● **AIM**
Extract every line of the data that contains the string "icon", treating uppercase and lowercase letters as different.

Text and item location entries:
┌──
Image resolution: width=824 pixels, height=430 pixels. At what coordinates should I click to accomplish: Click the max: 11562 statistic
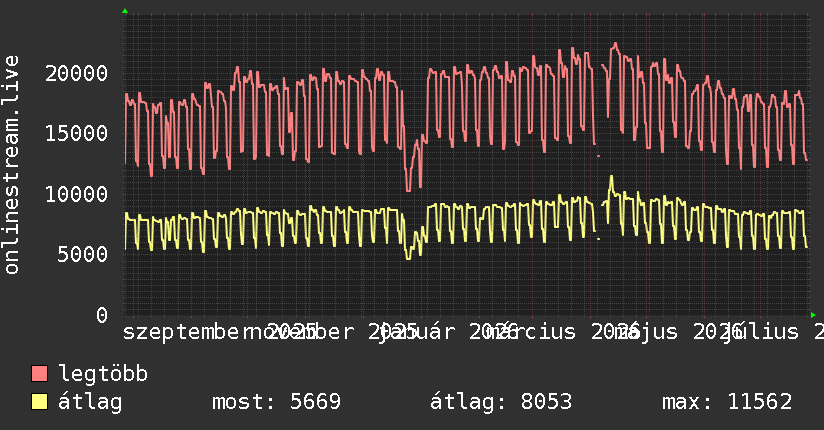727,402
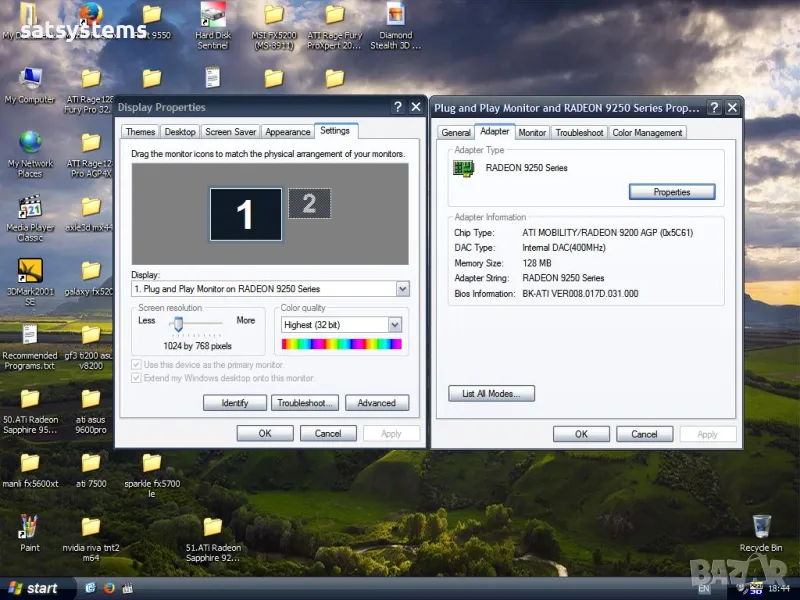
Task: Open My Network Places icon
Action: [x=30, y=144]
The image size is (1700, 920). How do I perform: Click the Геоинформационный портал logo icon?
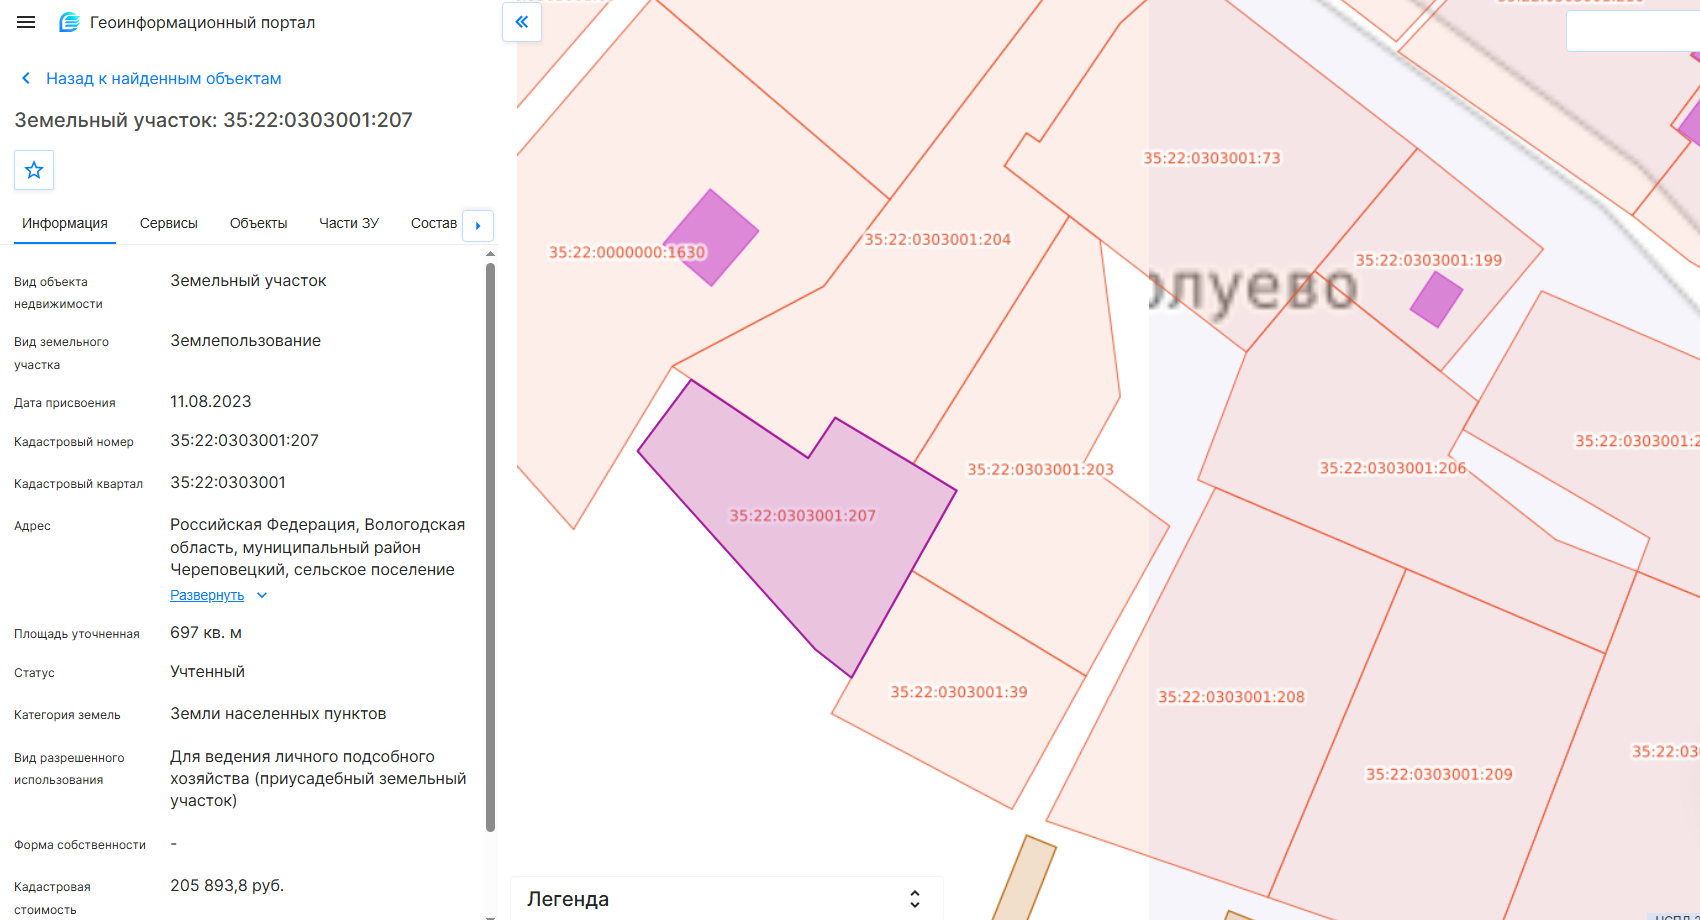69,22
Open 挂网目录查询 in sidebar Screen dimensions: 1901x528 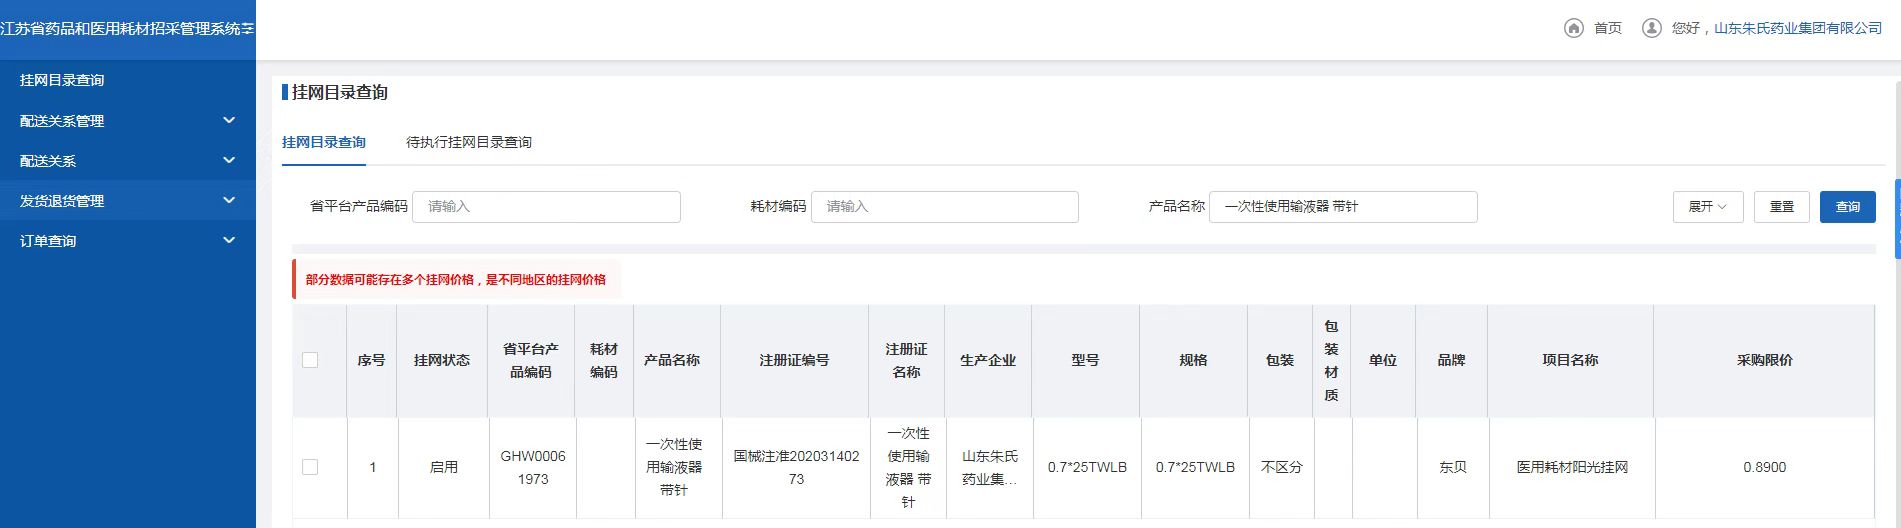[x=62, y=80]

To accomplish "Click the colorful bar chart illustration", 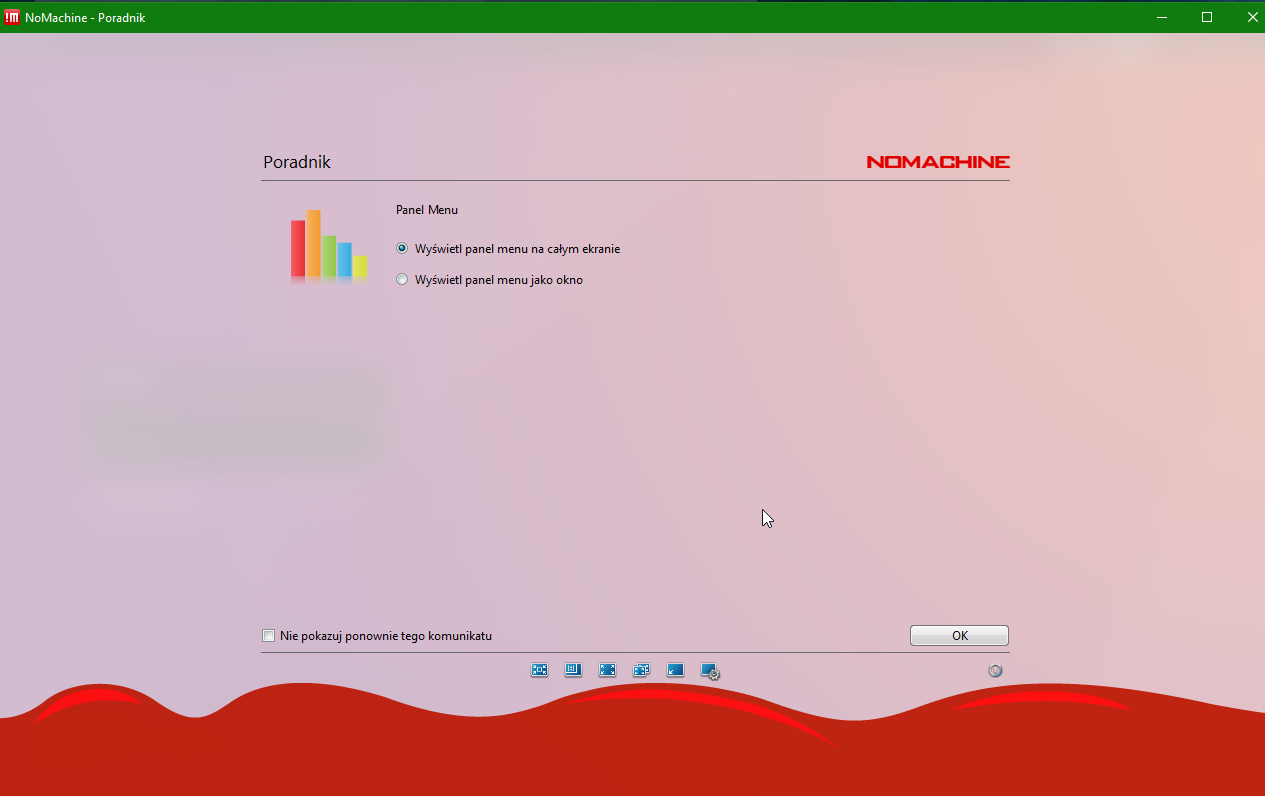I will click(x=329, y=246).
└──
● **OUTPUT FOR THIS EXERCISE**
Task: Open My Network Places icon
The image size is (1700, 920). How do I perform: Click the Геоинформационный портал logo icon?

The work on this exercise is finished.